- _TASK DESCRIPTION_: Whenever the word "comment" shows up in a line of the data, copy that line.

- _WORKING DATA_:
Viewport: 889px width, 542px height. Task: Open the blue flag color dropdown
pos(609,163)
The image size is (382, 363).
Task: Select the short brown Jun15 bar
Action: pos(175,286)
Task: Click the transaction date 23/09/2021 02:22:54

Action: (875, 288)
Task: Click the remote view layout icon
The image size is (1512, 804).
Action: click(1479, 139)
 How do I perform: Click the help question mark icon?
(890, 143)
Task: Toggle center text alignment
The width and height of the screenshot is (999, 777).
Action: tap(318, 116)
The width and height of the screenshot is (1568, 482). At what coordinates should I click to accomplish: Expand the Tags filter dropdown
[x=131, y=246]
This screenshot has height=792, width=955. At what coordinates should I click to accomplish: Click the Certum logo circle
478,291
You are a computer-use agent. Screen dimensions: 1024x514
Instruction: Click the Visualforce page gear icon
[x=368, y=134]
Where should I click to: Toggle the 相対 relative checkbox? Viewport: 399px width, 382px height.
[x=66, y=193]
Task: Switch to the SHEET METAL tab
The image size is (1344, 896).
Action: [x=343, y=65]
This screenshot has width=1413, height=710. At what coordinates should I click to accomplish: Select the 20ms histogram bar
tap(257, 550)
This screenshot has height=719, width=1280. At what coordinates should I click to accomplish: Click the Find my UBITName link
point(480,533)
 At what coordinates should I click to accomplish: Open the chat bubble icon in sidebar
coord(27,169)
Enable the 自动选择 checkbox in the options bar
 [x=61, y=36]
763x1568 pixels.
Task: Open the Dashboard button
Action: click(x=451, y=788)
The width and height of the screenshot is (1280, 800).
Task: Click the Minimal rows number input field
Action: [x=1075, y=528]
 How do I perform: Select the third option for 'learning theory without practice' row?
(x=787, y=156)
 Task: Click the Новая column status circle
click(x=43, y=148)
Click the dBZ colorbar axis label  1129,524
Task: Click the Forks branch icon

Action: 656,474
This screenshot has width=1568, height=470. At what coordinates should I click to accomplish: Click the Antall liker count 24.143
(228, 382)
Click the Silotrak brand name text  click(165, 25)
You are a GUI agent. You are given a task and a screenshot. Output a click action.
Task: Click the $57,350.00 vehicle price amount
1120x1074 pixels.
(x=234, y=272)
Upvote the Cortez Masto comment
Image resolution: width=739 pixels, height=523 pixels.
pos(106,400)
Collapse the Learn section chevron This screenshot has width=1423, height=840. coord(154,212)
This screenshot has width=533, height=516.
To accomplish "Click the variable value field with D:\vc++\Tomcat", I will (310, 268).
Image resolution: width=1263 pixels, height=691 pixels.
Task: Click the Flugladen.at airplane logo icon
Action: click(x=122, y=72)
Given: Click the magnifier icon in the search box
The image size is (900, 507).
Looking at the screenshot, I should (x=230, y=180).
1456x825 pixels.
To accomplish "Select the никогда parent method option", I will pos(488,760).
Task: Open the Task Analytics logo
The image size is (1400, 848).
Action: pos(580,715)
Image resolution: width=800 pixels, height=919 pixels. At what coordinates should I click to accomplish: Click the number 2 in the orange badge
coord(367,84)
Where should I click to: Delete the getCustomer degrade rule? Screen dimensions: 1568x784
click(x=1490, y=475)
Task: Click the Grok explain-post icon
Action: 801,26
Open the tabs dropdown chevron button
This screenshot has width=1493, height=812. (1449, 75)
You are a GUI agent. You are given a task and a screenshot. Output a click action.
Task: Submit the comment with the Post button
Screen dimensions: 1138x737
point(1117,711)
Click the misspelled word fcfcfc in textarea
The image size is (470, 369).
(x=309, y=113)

- _SOLUTION_:
Upvote the Cortez Masto comment
Task: Submit the comment with the Post button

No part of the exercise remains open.